[START OF Listing]

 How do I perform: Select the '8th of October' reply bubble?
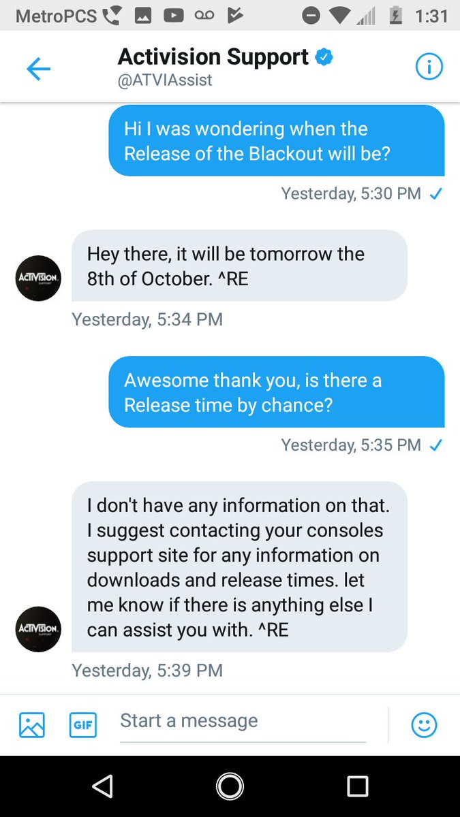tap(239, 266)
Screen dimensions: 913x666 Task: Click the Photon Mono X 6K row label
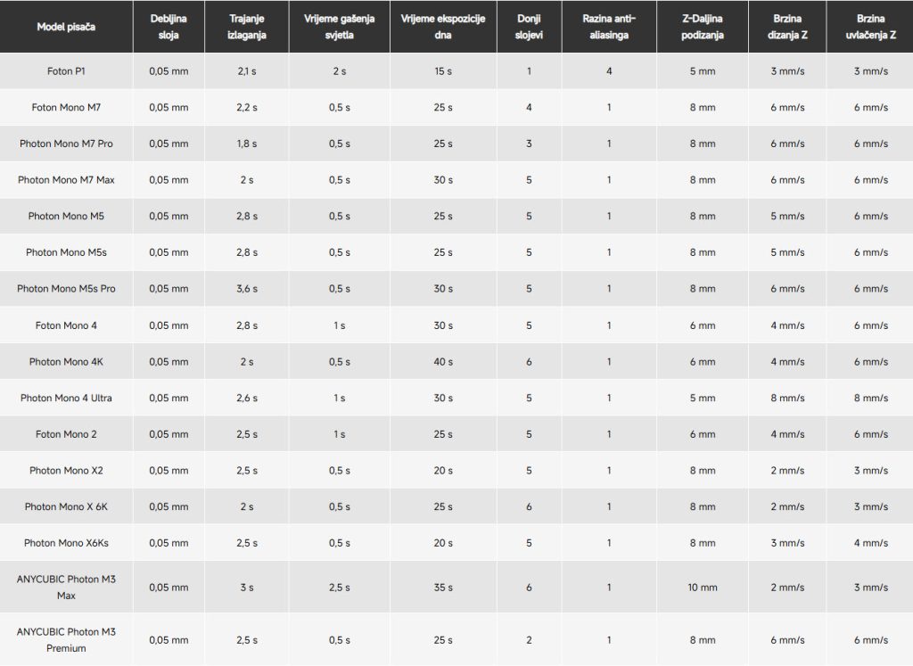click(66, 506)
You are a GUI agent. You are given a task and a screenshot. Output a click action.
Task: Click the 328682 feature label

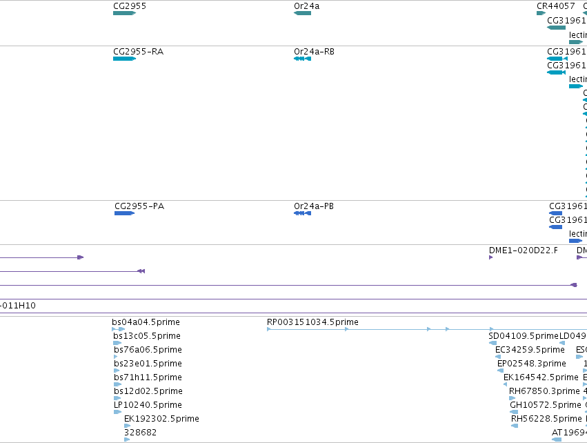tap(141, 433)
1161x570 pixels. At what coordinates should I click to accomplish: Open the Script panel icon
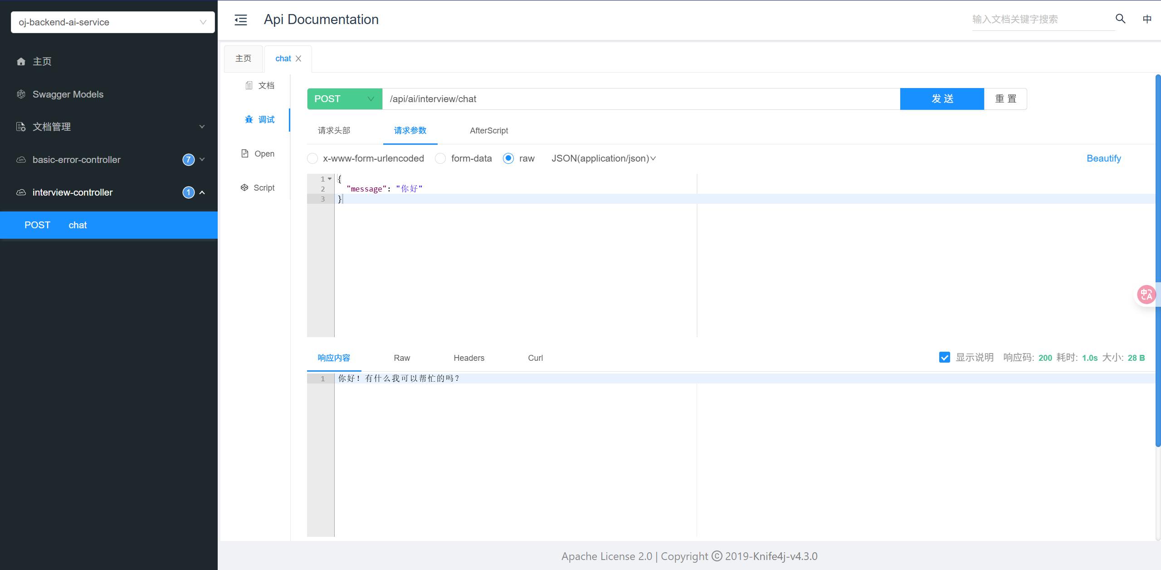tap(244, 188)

[END OF Listing]

> _Instruction_
Add 100 to each coordinate in the answers and write out all of the entries again with their requests, leaving everything else unchanged. Leave the pictures out.

> _Task answer_
 How do I perform: Select the '8th of October' reply bubble?
tap(339, 366)
Screen dimensions: 913x666 Task: Click the Photon Mono X 6K row label
click(166, 606)
You are a GUI agent. You are given a task and a screenshot. Output a click action.
Task: Click the 328682 feature label

tap(241, 533)
1161x570 pixels. At what coordinates should I click to accomplish: Open the Script panel icon
tap(344, 288)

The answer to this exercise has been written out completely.